WORK INSTRUCTION: When you reach the line containing "Select the ABOUT" in the entries below, begin reproducing lines exactly, and stop once the line containing "Go to the Services" is done.

DATA PROVIDED:
- - - - - - -
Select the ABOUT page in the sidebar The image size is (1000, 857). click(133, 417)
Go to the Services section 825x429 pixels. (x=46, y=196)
- - - - - - -
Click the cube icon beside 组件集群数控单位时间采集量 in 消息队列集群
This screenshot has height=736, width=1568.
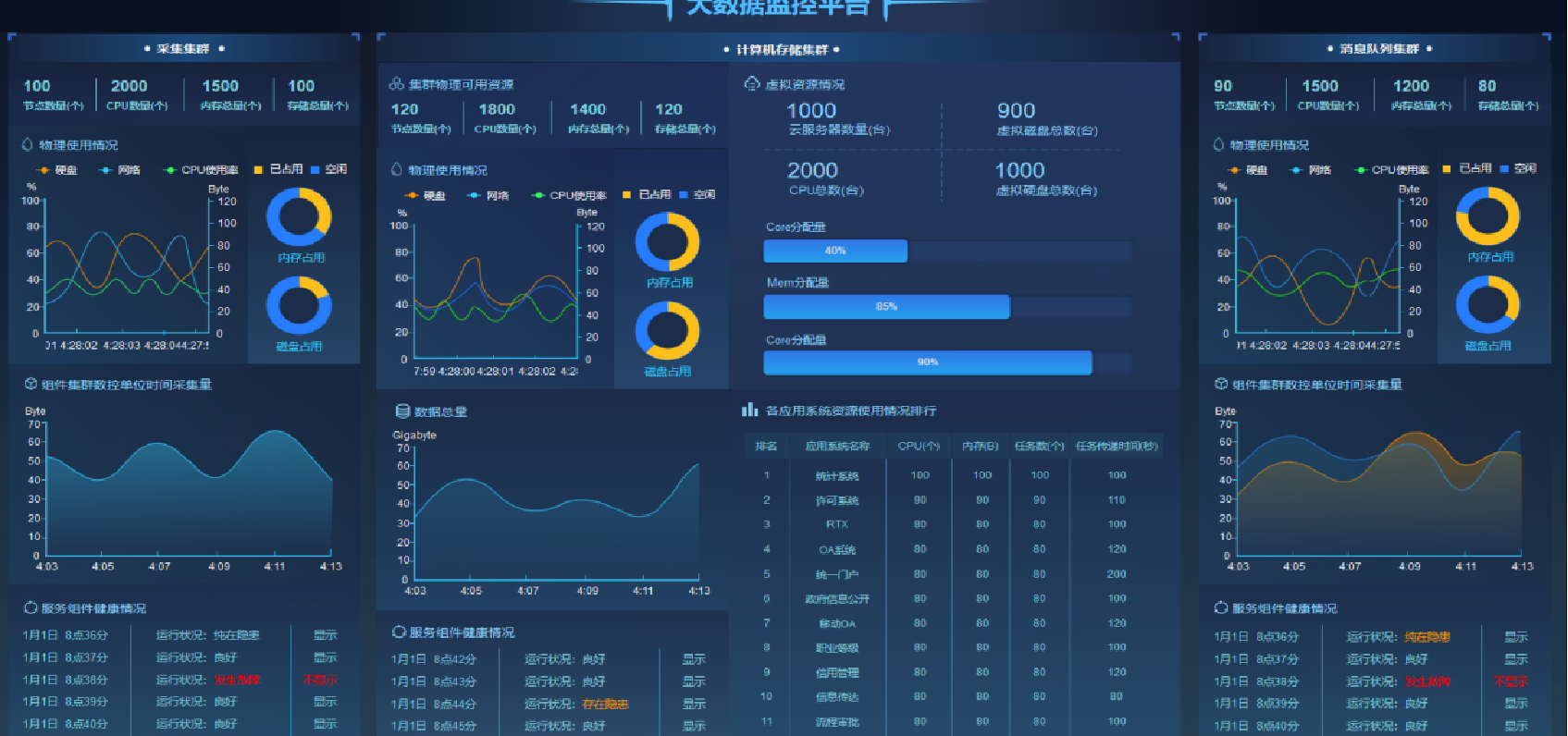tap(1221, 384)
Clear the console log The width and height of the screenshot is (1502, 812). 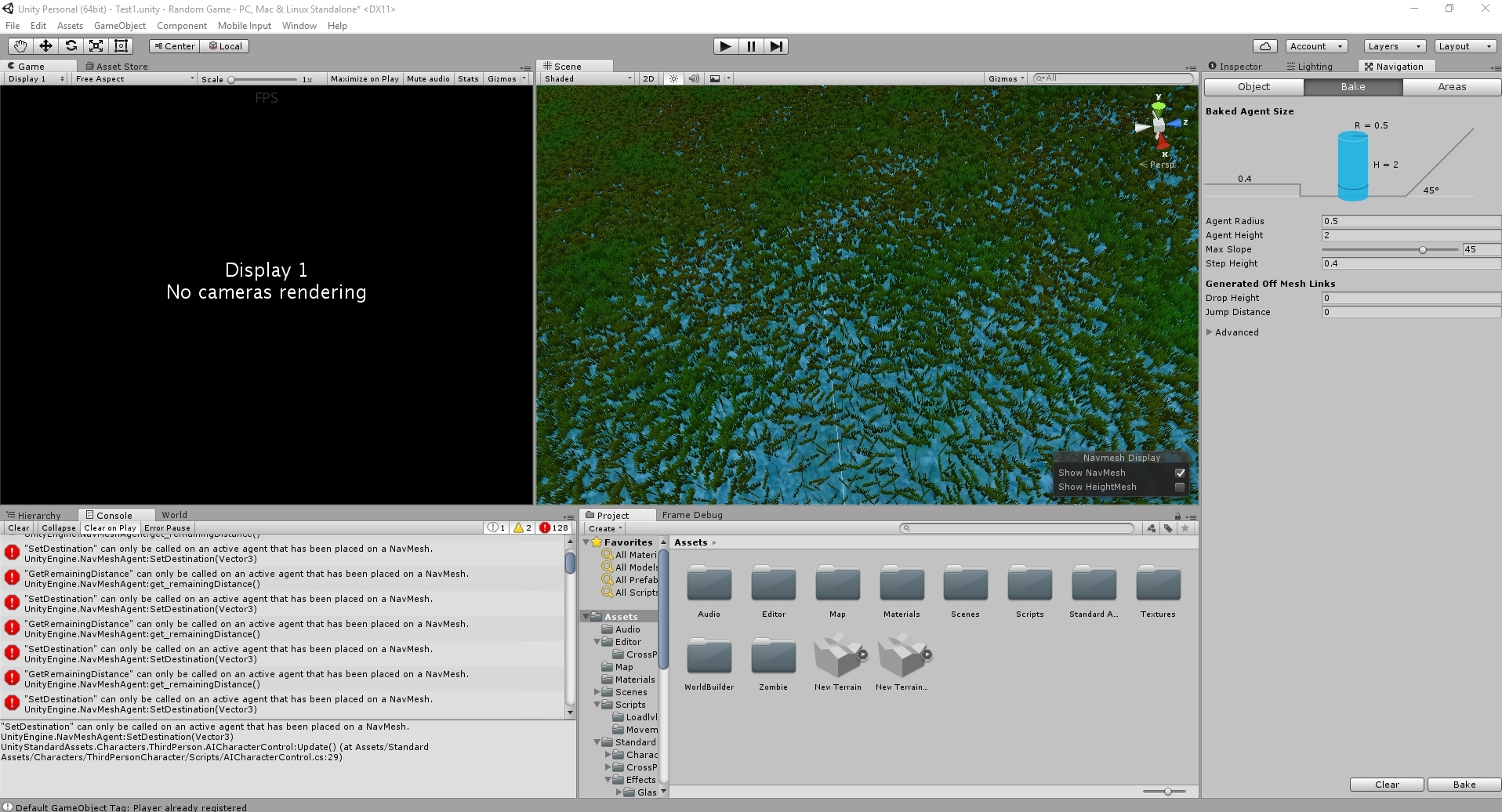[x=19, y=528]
- - - - - - -
REPLY:
Select the ABOUT page in the sidebar The image size is (1000, 857). click(133, 417)
Go to the Services section 825x429 pixels. (x=46, y=196)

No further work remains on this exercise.